Per il lavoro scelto Melazzini si impose (e il libro lo dichiara a più riprese con forza) l'abbandono di un ruolo e di un metodo e la ricerca di un "modo" che consentisse di incidere, all'interno del progetto "Chance", sulle vite fragili di adolescenti che non erano riusciti a completare il percorso di studi della scuola dell'obbligo. Il rovesciamento di prospettiva fu totale, come spiega l'autrice stessa parlando dell'apprendistato di un gruppo di insegnanti e di dialogo educativo alla vita: "Un insegnante di media cultura e umanità è presumibilmente disponibile a commuoversi sul dramma del giovane principe di Danimarca, e a riconoscere le ragioni dei suoi atti, anche i più estremi. Ma quanti insegnanti sarebbero disposti a riconoscere la stessa legittimità ai sentimenti di un adolescente di periferia che vive il tradimento della propria madre con l'intensità e la consequenzialità del principe Amleto?".

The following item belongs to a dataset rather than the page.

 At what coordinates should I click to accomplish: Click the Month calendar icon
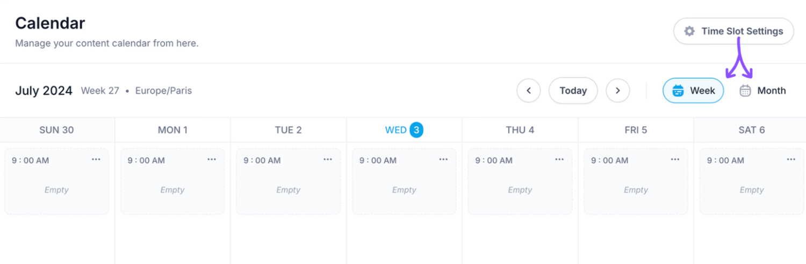[x=745, y=91]
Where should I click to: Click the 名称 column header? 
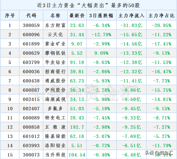click(x=55, y=15)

Allora, se senza pietismi o sentimentalismi o retorica l'apprendistato si sposta dallo studente all'insegnante (che deve continuamente negare il già noto e reinventarsi nell'osservazione attenta degli adolescenti), le esperienze del progetto "Chance" diventano significative non solo per i docenti di ogni ordine, grado e contesto sociale, ma anche per i cittadini costretti a fare i conti con riflessioni importanti per la società e i suoi valori. Come non meditare, per esempio, sul concetto reso pregnante da chi ci governa da decenni di "guadagno secondario"? Tale guadagno, che si materializza nell'accumulo di beni di consumo, come cellulari, giochi elettronici e televisori, è l'effetto di una rinuncia al guadagno primario (della formazione culturale o del corso di nuoto per i propri figli) che discende da una precisa consapevolezza della propria miseria e fragilità: "A chi tocca la prima mossa in quella in questa difficile partita? Probabilmente a una società che fosse civile, quindi persuasa che la cultura senza specificazioni, intesa prioritariamente come fiducia nella proprie capacità di conoscere, è un guadagno primario di valore assoluto, per i propri cittadini e per se stessa".

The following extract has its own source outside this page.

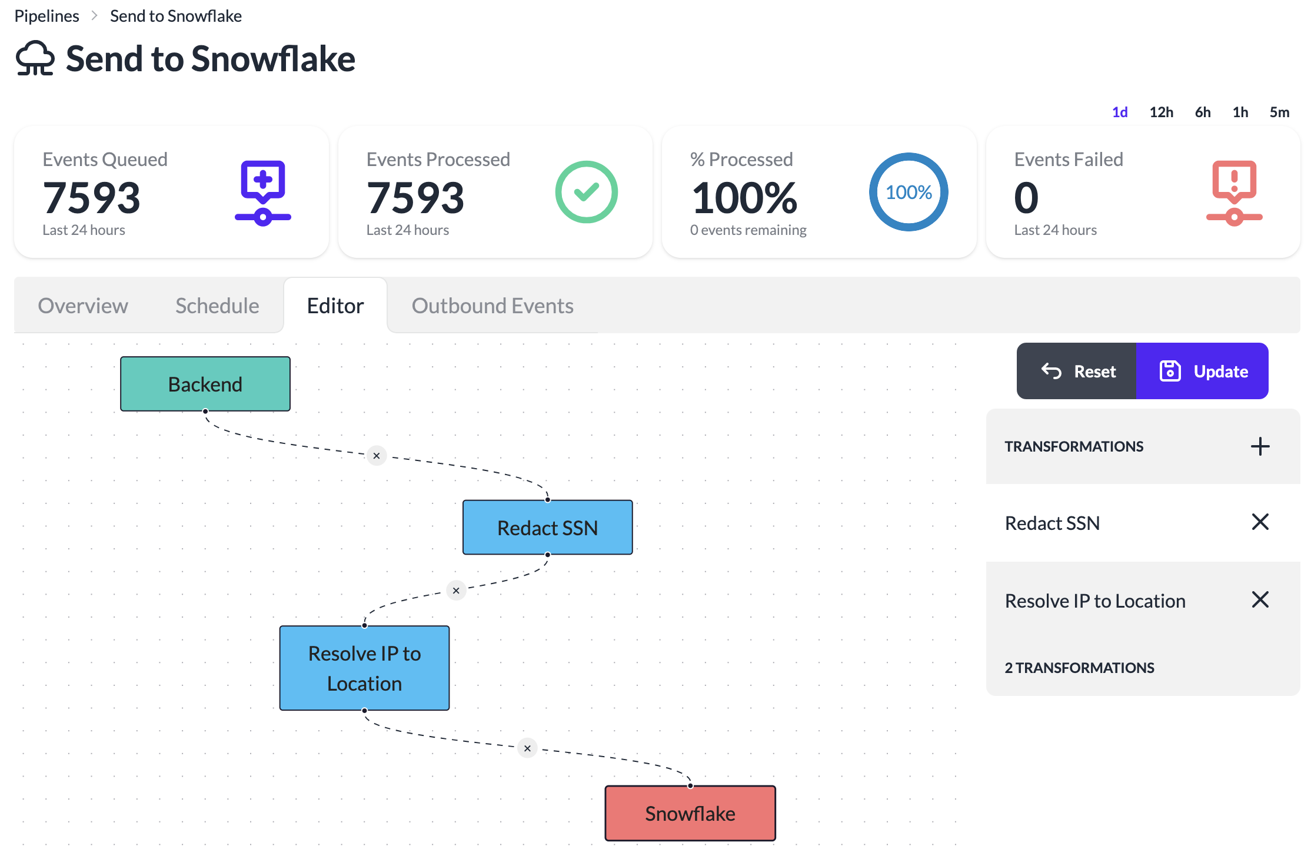The image size is (1311, 862).
Task: Click the 100% circular progress ring
Action: 909,192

Ma alla società poco importa di quei ragazzi "fuori" e l'insegnante deve registrare progressivamente la trasparenza dei suoi studenti e il fastidio che la loro presenza suscita nella scuola (quando, per esempio, il disprezzo dei bidelli li ricaccia nella disistima di sé), per strada (dove un mondo di vecchi guarda con fastidio al gruppo di ragazzi in uscita) e spesso nelle famiglie, in cui paradossalmente si tende a lavorare nella direzione opposta al successo del figlio: "Qual è la colpa delle maestre? Pretendere che i bambini riescano. Perché è una colpa? Perché il successo dei bambini sarebbe la dimostrazione del fallimento dei genitori (
), quindi abbasserebbe oltre il limite tollerabile il già scarso rispetto che essi hanno di sé. Occorre dunque che le colpe dei genitori ricadano sui figli, di generazione in generazione".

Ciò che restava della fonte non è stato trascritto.